Reescale as linhas da listagem que vão da linha que contém "Switch to the 公式 ribbon tab" até a linha que contém "pos(490,476)", ambas incluídas, reproduzindo-as por inteiro, com o texto das instruções. Multiplique por 2,1 apenas as coordenadas das respostas e arredonde-as para números inteiros, com as metades para cima.

[Itens armazenados de uma coleção]
:::

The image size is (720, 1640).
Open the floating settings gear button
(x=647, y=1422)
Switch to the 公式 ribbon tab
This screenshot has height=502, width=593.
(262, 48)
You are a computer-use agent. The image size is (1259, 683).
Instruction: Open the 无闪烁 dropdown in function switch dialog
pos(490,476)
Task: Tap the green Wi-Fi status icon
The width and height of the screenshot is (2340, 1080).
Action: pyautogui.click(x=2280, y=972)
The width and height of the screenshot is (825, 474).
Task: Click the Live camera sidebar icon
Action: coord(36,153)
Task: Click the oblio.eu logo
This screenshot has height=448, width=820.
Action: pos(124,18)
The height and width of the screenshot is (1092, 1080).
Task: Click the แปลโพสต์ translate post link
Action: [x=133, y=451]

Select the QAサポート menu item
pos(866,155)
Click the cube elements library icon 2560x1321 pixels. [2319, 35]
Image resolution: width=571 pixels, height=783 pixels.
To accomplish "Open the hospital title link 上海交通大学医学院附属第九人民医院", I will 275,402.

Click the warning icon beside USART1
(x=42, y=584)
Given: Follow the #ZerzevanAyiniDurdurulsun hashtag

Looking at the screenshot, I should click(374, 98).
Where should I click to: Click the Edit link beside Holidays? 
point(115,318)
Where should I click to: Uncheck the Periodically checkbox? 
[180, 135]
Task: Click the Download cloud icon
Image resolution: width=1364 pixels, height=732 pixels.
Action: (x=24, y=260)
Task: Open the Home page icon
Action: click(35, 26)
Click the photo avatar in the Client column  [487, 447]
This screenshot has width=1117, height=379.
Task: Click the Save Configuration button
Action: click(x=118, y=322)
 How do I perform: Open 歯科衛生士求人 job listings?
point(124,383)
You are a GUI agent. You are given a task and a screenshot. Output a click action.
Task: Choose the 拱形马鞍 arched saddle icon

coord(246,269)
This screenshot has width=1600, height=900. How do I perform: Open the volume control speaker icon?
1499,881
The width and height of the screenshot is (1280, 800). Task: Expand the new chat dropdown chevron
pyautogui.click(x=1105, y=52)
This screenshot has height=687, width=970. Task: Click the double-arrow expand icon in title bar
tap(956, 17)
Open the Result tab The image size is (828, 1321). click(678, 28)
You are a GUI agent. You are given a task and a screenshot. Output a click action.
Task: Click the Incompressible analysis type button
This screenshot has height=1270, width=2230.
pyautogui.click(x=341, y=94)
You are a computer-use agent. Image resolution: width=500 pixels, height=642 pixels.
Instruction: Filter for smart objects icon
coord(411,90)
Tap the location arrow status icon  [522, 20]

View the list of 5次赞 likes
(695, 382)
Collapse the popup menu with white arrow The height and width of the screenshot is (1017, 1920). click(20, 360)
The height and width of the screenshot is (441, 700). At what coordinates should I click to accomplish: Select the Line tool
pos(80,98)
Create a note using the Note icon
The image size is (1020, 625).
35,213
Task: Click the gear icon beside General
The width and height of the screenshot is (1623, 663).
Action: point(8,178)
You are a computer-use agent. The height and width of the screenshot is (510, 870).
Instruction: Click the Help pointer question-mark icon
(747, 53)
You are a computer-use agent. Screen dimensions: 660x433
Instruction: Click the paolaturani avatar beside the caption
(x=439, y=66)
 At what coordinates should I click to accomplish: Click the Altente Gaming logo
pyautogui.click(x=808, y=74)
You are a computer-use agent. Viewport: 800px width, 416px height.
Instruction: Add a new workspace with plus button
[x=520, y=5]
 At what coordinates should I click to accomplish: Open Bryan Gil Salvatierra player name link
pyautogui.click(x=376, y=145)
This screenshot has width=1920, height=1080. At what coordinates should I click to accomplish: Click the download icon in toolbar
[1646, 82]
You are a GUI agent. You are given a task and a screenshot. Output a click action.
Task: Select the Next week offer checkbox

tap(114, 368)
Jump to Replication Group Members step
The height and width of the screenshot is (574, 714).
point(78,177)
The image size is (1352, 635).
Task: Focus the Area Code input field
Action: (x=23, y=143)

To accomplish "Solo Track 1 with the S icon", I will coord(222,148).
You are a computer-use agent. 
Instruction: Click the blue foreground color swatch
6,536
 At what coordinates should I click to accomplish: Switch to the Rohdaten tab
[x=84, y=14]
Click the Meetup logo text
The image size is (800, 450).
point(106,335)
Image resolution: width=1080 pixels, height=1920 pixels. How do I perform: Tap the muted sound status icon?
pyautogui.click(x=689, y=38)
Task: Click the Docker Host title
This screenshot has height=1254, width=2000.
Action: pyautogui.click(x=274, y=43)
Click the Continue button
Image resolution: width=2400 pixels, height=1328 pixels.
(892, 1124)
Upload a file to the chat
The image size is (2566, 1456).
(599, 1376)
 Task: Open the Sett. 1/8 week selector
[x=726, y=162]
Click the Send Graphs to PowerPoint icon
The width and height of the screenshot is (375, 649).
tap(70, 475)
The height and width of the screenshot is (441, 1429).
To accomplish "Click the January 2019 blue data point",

:::

# [Resultado da tarefa]
Switch to the 公式 ribbon tab
This screenshot has height=502, width=593.
(550, 101)
You are a computer-use agent. The image size is (1259, 683).
Instruction: Open the 无闪烁 dropdown in function switch dialog
pos(1029,1000)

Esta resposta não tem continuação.